Task instructions
Please copy, word for word, the line that contains "[Policlinico Gemelli home page] (76, 2448)" and every line after it through the end of the records, and nothing more.

Provided data
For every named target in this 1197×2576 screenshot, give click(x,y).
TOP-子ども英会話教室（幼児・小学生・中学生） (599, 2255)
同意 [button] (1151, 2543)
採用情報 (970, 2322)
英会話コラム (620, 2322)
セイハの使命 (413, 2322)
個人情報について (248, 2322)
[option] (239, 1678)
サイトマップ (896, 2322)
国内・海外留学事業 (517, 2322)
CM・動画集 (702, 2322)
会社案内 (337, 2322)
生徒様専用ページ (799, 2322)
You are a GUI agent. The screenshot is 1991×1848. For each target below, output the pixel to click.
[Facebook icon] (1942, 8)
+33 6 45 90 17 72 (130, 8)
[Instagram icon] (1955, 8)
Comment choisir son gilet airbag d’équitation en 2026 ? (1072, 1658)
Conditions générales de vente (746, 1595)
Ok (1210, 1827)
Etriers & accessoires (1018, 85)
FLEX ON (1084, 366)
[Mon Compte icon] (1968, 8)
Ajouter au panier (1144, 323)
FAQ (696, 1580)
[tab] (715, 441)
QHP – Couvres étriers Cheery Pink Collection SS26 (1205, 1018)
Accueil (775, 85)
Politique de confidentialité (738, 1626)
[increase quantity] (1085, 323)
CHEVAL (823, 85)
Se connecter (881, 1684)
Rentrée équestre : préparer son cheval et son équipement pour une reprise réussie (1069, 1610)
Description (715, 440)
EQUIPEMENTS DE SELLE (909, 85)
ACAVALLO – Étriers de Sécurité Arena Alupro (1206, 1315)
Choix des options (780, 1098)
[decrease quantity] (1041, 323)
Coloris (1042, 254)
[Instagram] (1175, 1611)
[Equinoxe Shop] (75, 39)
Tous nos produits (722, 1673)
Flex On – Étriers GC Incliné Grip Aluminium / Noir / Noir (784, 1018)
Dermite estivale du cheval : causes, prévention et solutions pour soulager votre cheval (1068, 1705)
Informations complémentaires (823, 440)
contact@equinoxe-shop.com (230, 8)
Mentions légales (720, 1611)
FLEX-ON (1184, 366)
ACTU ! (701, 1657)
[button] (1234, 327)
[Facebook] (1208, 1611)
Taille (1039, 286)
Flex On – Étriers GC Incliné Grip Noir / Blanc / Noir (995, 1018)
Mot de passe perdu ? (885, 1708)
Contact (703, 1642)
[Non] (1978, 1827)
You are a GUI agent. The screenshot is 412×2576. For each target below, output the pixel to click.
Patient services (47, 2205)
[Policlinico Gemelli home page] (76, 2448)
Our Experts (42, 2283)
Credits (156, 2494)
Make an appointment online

Solution to this exercise
[Policlinico Gemelli home page] (76, 2448)
Our Experts (42, 2283)
Credits (156, 2494)
Make an appointment online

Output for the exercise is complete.